Whitman é um poeta que cria também um novo vocabulário, que se inventa, inventa coisas, neologismos, ideias filosóficas ou religiosas, cuja correspondência em língua portuguesa não é fácil e, certamente, uma das pedras no processo de tradução. A bem da verdade, ele cumpre com o ofício designado, digamos assim, para todo poeta, que é o da criação. E diga-se, para todos os efeitos, desde então, que a humanidade padece um tanto órfã dessa qualidade, ainda mais agora que a poesia tem-se deixado tomar pela forma de retroalimentação dos dizeres.

Por outro lado, Whitman é um poeta orador e enumerativo que constrói uma extensa sucessão de imagens que vai se reavivando com outras de seu próprio universo como se a poesia pudesse captar esse ritmo de ramificação da palavra. É evidente que, por tudo isso, traduzi-lo exige ainda a capacidade de recriação a fim de se manter a coerência verbal e sintática de sua poesia.

A originalidade do poeta, escreveu Harold Bloom em O cânone ocidental “tem menos a ver com seu verso supostamente livre que com sua inventiva mitologia e seu domínio de figuras retóricas. Suas metáforas e seus raciocínios rítmicos abrem um novo caminho de uma maneira um tanto mais eficaz que suas inovações métricas”.

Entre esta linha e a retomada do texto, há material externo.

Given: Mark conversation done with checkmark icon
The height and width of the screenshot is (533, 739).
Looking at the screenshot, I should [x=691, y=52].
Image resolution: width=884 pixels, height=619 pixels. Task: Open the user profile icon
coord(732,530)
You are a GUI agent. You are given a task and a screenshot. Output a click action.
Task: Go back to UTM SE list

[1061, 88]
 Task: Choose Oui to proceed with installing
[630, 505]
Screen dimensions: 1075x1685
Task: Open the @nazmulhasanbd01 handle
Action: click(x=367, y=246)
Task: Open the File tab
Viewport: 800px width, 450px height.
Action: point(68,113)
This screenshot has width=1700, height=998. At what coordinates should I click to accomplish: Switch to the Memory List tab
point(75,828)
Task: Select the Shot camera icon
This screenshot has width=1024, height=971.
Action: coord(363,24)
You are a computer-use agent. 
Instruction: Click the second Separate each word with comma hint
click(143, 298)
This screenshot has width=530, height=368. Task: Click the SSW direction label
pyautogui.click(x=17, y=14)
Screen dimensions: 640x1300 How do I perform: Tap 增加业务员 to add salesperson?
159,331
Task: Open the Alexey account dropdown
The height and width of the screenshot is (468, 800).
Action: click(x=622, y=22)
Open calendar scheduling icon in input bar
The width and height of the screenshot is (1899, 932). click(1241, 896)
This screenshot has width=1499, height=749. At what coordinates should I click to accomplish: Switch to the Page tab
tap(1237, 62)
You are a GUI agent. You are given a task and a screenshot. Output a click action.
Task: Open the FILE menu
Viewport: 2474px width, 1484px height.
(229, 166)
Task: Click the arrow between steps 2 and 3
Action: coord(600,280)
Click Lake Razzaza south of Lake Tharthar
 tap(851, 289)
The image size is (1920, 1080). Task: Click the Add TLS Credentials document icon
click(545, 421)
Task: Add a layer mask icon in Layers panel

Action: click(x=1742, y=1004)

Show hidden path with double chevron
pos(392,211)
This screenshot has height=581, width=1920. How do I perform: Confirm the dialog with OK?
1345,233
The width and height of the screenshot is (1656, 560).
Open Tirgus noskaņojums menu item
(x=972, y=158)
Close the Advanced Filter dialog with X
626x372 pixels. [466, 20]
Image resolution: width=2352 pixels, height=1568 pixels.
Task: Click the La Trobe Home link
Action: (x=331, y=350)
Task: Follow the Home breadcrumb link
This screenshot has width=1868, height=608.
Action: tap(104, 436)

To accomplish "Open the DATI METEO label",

Poeta do Eu e  do Outro. Poeta que invoca e recorda a dualidade, o binômio do ser humano: homem e Deus; céu e terra; imortalidade e mortalidade; ternura e erotismo; alegria e tristeza; realidade e sonho; paixão e serenidade; rosto e máscara; prosaico e sublime; dionisíaco e apolíneo; luz e obscuridade; difícil e sutil; carnal e platônico; passado e presente; milagre e natureza...

Uma voz que nunca deixou de sonhar. Que renasceu quando em 5 de março de 1842 esteve como jornalista da revista Aurora para uma conferência de Ralph Waldo Emerson em Nova York intitulada “O poeta”, onde, palavras a mais e ideias a menos,  veio dizer que os poetas são quem dizem, nomeiam e representam a beleza como “deuses libertadores” e que essa tem sido uma busca vã em seu país.

Esse primeiro sopro inspirador ficou em Whitman dando voltas, crescendo, até que em 1850 começará a rabiscar e escrever seus poemas em busca desse novo Éden. Ninguém publicou seu primeiro trabalho; ele próprio o financiou, cinco anos depois.

Poeta que canta a liberdade, que cresce com seu país, que canta as necessidades de um novo mundo. Menos retrógrado. Sua voz correu como o vento interessado em  remover tudo aquilo que cerceava a consolidação de um novo projeto para o homem. Reflexivo e cativante. Cantou o íntimo, os desejos, a desgraça da guerra, os homens e mulheres, embora, como escreve Bloom em seu famoso livro sobre o cânone, “seu impulso mais profundo foi o homoerótico”. Mas sua poesia, “recusa reconhecer qualquer demarcação sexual, e igualmente recusa aceitar qualquer linha fortificada que divida o humano e o divino”.

Quando de uma das edições de sua obra, Whitman disse que era um livro eminentemente religioso mas não deveria ser entendido a partir de um dos credos cristãos e sim pela relação que espera estabelecer com e pela divindade. Essa figura do deus supremo com a qual nunca se identificou é reinventada pela representação de deus como um sopro ou espírito do universo, a natureza, a ânima da natureza, e é a esse lugar que ele, enquanto poeta, almeja alcançar.

Por isso, Whitman se tornou poeta de todos os tempos e tradições. Seu trabalho serve de paradigma em qualquer parte do mundo quanto a inovação e expressão poética; é uma abertura para múltiplas possibilidades de criação. Sua obra é, nesse sentido, muito ampla, contém multitudes, é cósmica.

Até agora, 159 anos depois de ser escrito aquele canto com que Whitman abre-se para o mundo, sua obra segue sendo o lugar ideal para se estar e pensar sobre nós mesmos.